Digital security incidents expose individuals, businesses and governments to a variety of risks and attacks that target digital-dependent critical infrastructures and essential services such as energy, transport, finance and health. They can undermine business competitiveness, the ability to innovate and position in the marketplace and threaten the core functioning of economies and societies. Effective digital security risk management is essential for businesses to be able to minimise the frequency and negative impact of these incidents and thereby take advantage of and thrive during digital transformation.

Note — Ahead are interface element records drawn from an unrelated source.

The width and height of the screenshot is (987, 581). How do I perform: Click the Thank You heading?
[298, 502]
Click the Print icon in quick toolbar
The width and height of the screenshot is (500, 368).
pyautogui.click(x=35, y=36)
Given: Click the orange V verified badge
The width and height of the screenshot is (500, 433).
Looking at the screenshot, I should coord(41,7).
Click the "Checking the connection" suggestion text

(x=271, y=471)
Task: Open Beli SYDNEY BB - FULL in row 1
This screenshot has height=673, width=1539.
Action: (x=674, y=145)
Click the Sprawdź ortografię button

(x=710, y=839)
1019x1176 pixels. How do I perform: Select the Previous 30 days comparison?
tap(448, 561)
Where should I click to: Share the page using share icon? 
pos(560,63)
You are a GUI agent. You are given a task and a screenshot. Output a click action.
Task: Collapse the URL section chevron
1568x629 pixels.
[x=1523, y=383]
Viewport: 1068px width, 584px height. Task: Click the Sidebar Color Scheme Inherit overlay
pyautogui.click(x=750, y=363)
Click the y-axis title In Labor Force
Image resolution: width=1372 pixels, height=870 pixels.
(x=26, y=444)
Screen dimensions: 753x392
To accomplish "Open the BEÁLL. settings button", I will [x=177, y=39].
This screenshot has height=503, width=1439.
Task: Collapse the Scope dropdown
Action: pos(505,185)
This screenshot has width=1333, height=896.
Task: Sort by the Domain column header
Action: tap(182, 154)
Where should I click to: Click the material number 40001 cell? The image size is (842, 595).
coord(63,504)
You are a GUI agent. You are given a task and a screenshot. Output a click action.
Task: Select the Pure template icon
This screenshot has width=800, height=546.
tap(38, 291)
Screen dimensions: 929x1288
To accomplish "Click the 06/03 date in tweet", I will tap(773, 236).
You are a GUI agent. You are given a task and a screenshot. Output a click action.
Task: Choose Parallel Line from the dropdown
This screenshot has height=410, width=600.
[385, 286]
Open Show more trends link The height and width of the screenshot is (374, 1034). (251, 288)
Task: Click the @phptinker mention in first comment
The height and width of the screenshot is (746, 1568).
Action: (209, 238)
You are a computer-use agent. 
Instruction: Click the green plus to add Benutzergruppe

Digital security threats and incidents continue to grow in number and sophistication, with significant consequences. For example, according to the 2017 Allianz Risk Barometer Survey, the perceived risk related to cybercrime and digital security incidents remained the third highest global business risk in 2017 for the second year in a row, up from 15th in 2013 (Allianz, 2016; 2017). Concurrently, the probability of a massive incident involving data fraud and theft was ranked fifth by the 2017 World Economic Forum Global Risks report, (WEF, 2017).
Digital security risk is a concern shared by the entire business community, but one that may have especially serious consequences for smaller businesses. While large businesses and organisations likely have the institutional and financial capacity to develop appropriate digital security risk management, studies in a number of OECD countries suggest that this is not the case for small and medium enterprises (SMEs), and particularly micro-enterprises, which can face managerial, skill, knowledge and financial constraints.
The scarcity of reliable evidence on which to base digital security risk management decisions and public policy actions calls for metrics and analytics to understand different digital security risk management practices, both in small and larger firms, within a context of rapid technological change.